Both proposals can seem undramatic, but in our opinion contributes to further weakening respect for the protection rules and thus makes prevention even more difficult. They are going in the wrong direction. Chief State Attorney Hans Tore Høviskeland in Økokrim believes that the Conservative Party’s amnesty sends a signal that it is not so important to follow up on violations of the Planning and Building Act in the beach zone. “If it becomes known that the municipalities do not follow up, it can lead to more people taking action and taking the chance that the violation will not be discovered,” he told NRK. This is how it seems that many are already wondering.
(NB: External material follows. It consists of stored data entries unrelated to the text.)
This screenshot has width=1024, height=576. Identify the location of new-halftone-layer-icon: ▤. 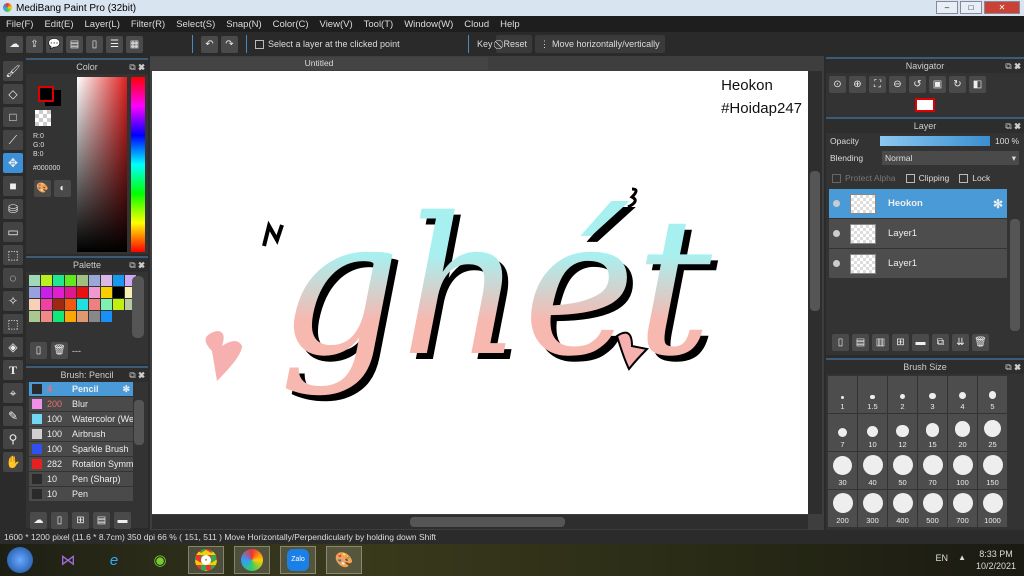
(860, 342).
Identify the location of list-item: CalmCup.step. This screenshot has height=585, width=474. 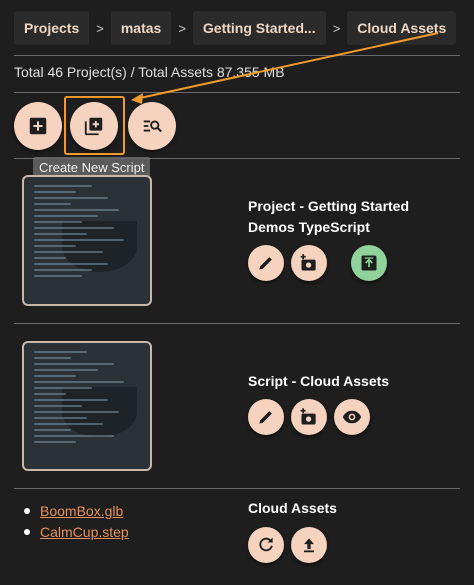
(76, 532).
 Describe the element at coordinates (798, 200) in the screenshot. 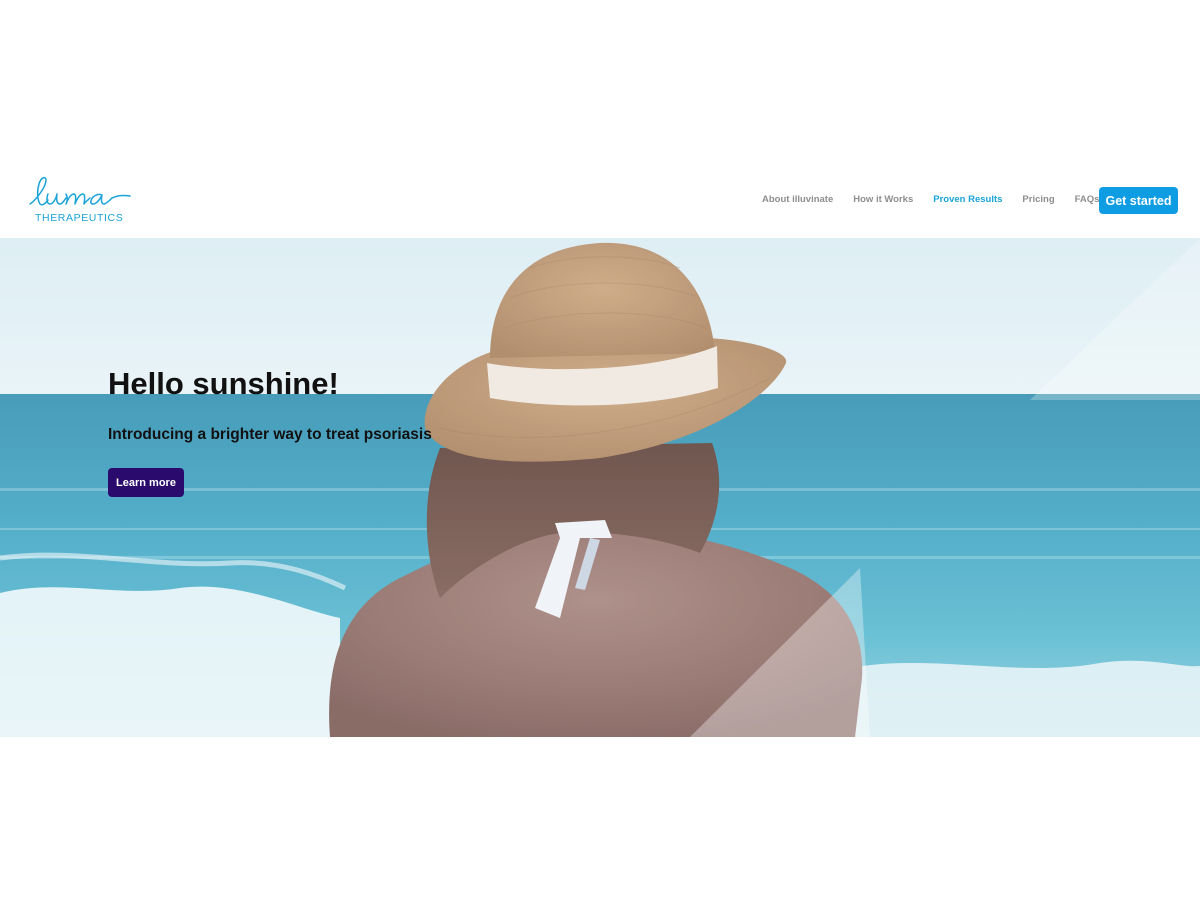

I see `nav-item-about-illuvinate: About illuvinate` at that location.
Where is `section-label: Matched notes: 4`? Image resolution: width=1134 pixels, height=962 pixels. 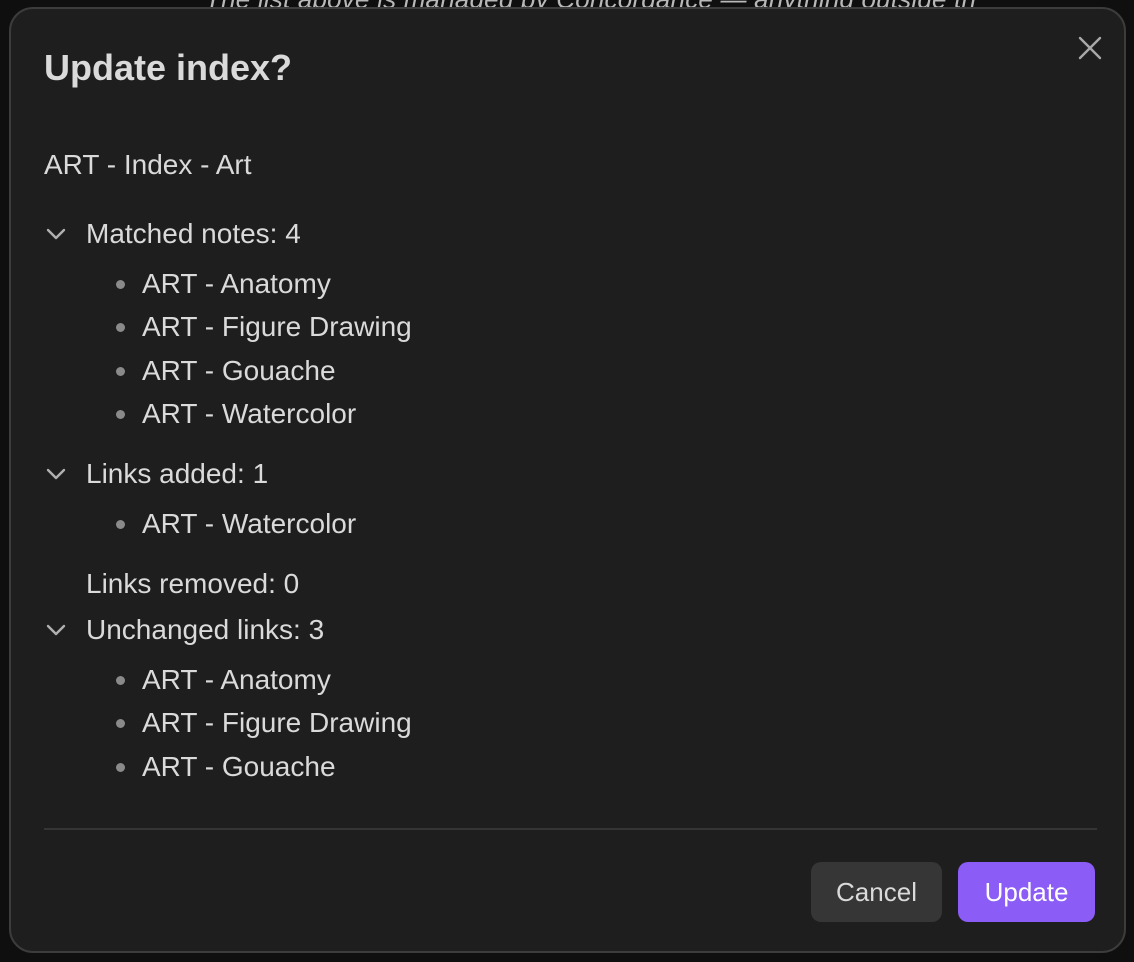
section-label: Matched notes: 4 is located at coordinates (194, 234).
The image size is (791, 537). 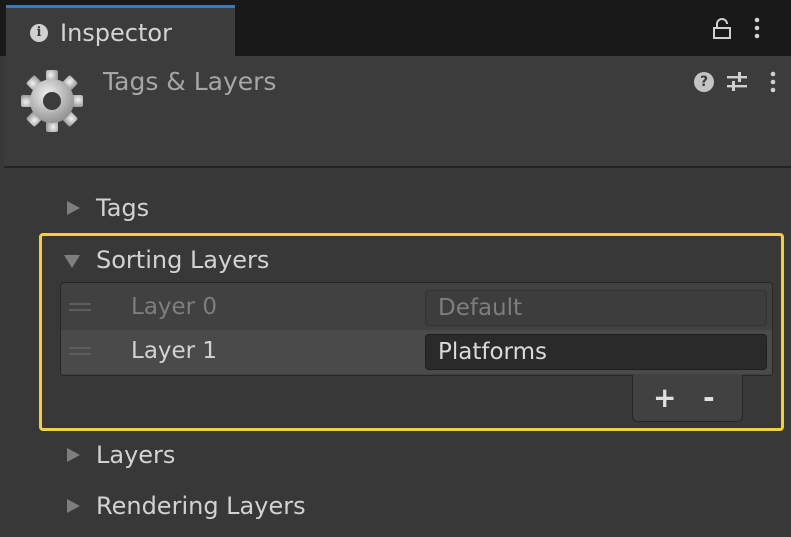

The fear of being caught is obviously not great.
Ecocrime assessment of the development in the beach zone should put a shock in the politicians, not make them worry that the beach law is too strict or too demanding to enforce. It is thus a question of systematic and intentional crime that often does irreparable damage and deprives the public of a good. Ecocrime also means seeing a pattern in the cases. It is usually resourceful people who take care of themselves, and who use lawyers when they are caught. It is perceived as demanding for the municipalities.
When Ecocrime sounds the alarm about the development, an emergency call is approaching. The alarm has gone off before and, among other things, in a report of concern from the civil ombudsman a couple of years ago. Then it is not time to soften the legislation and send signals that it is not so important to enforce.